= Aim =
In the devotional excerpt, which Bible passage offers a succinct summary of the good things?

══ Source excerpt

He is available right now to help you and me “overthrow” those things in our lives that are not part and parcel of heavenly living. In fact, HE does all the work – but we must allow it, for He is a gentleman and will not force His way in! The best part is that He has great and wonderful things to fill us with, in place of those things that do not belong in a heavenly citizen. A succinct summary of these good things is found in Galatians 5:22-23: love, joy, peace, patience, kindness, goodness, faithfulness, gentleness, and self-control.

════
══ Record excerpts

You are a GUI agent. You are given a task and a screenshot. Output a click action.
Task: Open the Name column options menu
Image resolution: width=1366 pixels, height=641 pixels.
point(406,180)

════
══ Record excerpts

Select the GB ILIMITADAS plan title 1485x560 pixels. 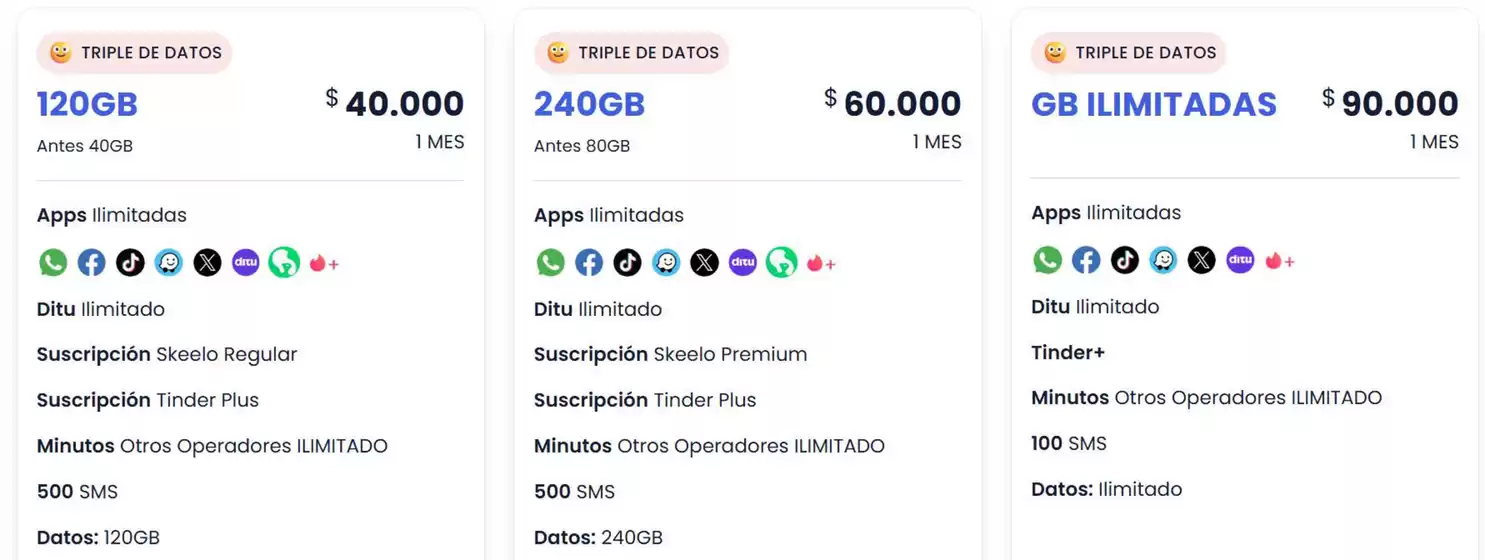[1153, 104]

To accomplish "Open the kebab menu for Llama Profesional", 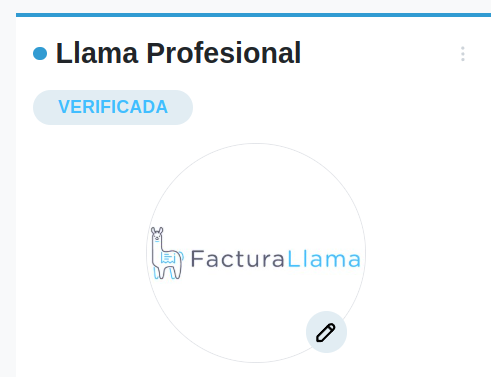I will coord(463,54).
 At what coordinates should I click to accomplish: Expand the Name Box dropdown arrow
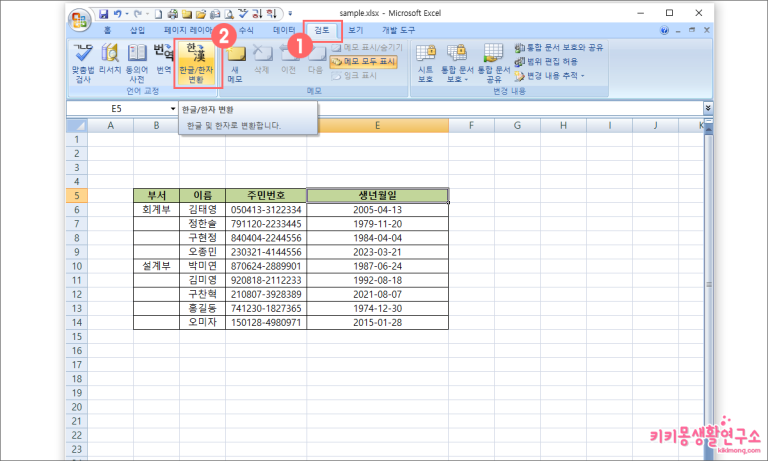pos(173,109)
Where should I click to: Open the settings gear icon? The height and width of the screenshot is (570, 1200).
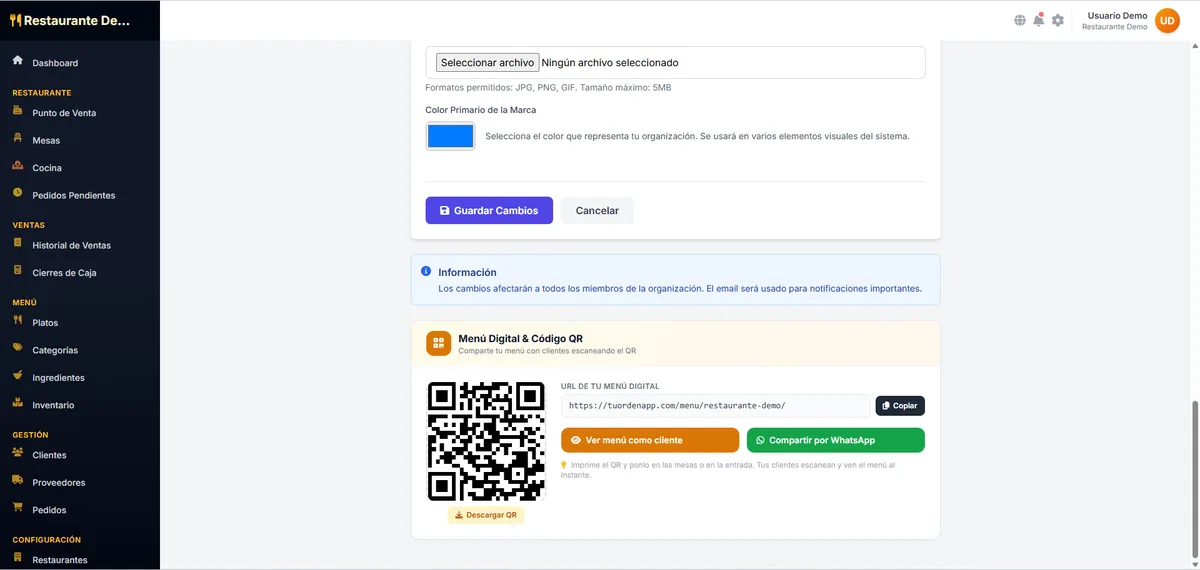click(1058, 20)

════

= Full output =
Galatians 5:22-23.